Monarch butterflies raised in captivity don’t migrate

Aye Tenger-Trolander

In what may be a cautionary tale for citizen scientists trying to save North America’s iconic monarch butterfly, new research has found that butterflies raised in captivity are sometimes unable to migrate—some as a result of missing genes and others for want of the right environmental cues.

A graduate student discovered this genetic shortfall after buying dozens of monarchs and tethering them to a short pole—a common method to test what direction an insect wants to fly. Tethered wild-caught monarchs consistently headed south, the same direction they fly during their annual journeys from the United States and Canada to Mexico. But neither commercially sourced monarchs nor local individuals raised indoors did. They tended to head in random directions.

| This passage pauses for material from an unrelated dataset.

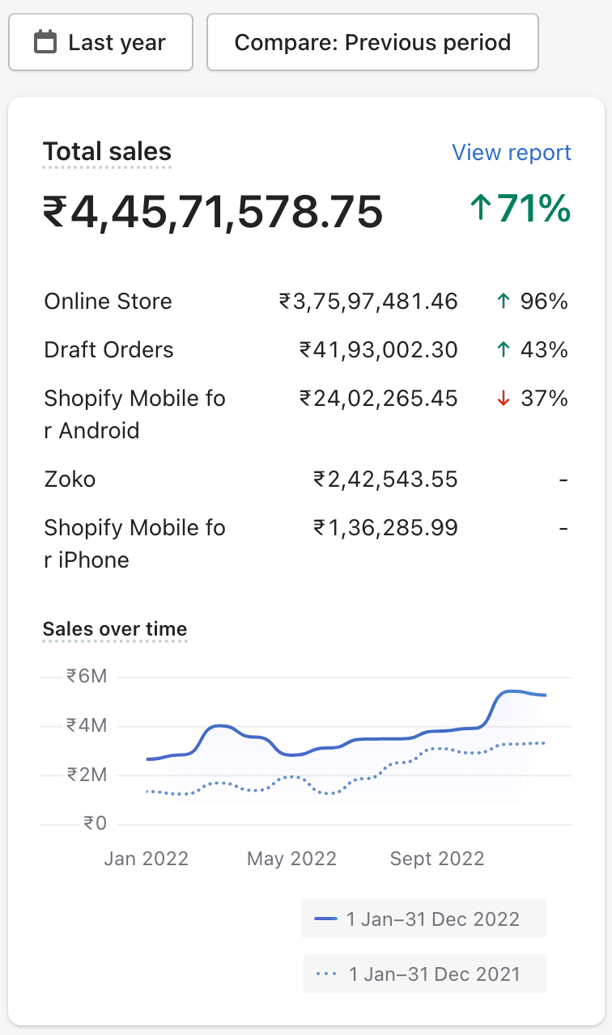This screenshot has width=612, height=1035.
Task: Click Shopify Mobile for iPhone label
Action: coord(134,543)
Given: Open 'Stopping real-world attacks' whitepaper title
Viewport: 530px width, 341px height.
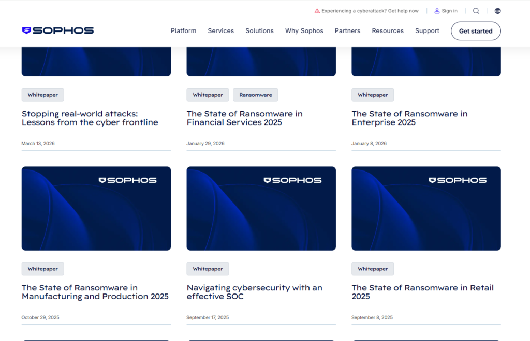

To see why the monarchs weren’t trying to fly south, the researchers sequenced the DNA of some of the butterflies and compared it with the already-sequenced monarch genomes. They found many differences but did not pin down any particular gene. But even with the right genes, the local butterflies raised indoors couldn’t head in the right direction; the researchers think that because outdoor-raised butterflies orient south, but ones raised indoors don’t, the latter are not getting the environmental cues that would signal them to fly south, they report today in the Proceedings of the National Academy of Sciences.

Over their long evolutionary history, monarchs that have spread to Africa, Australia, South and Central America, and Hawaii have ceased to migrate; with mild local conditions, they have no need to go anywhere else. But butterflies in colder climates such as North America don’t survive the winter if they don’t migrate.

Thus, the researchers say, the recent request for the U.S. government to list the species as threatened may be warranted. The findings also suggest school groups and hobbyists who raise monarchs to bolster the species’s population may want to source them locally and raise them outdoors for their entire life cycle.